La seule question à laquelle personne ne sait répondre reste : la place de l'Etat. Quel est son rôle ultime ? Le reste n'est alors que dérives quotidiennes pour soi-disant, le "bonheur des autres" avec "le pognon des autres". Bonne lecture
One man show de « l'égomane »
Ou quand « l'ignoble » joue au défenseur de la veuve et de l'orphelin...
Je ne vous ai pas raconté mon aventure provinciale de l'autre fois.
J'accompagnais « mon client », un ami de longue date, au Tribunal local pour la phase finale de sa procédure en référé (celle de l'urgence... qui durait depuis plus de 15 mois). Les parties étaient censées se concilier et c'était la quatrième fois qu'elles venaient en audience...
L'accord était trouvé - ça eut été « pénible » à faire, mais nous y étions arrivés - et n'était pas applicable la faute à ce que « l'obligation de faire » de la partie adverse assortie d'une astreinte raisonnable, et acceptée, commençait à la fin du mois.

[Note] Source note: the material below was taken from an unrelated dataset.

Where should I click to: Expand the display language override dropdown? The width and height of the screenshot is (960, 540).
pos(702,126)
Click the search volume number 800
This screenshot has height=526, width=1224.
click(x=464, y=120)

Logique : c'était un terme sur lequel tout le monde avait été d'accord dès le début du mois de mai !
On était fin septembre.
L'avocat adverse maintenait très logiquement que ce délai était trop court, à charge pour la juge de le reporter à sa « meilleure convenance » et de rendre une ordonnance en ce sens (mais avec condamnation aux dépens et indemnités pour préjudice moral et matériel insistait le notre. Plus de 15 ans qu'on refusait à « mon client » le droit à être désenclavé pour moins de 10 mètres d'un sentier « accaparé » à tort, la faute à un notaire qui n'avait pas retranscrite cette servitude séculaire ! Une « erreur de plume » et non pas un faux en écriture authentique...).
Décision du jour : à quinzaine...
Si j'étais là, alors que je n'étais pas indispensable à la bonne suite de la procédure, c'est que « mon client » y tenait absolument, puisque j'étais à la fois le maître d'œuvre du procédé et le rédacteur des conclusions de l'avocat (et heureusement), mais que nous avions à voir également un certain nombre de choses relatives à la gestion de son patrimoine : un peu plus compliqué, mais bon, ce n'était pas encore la débâcle boursière !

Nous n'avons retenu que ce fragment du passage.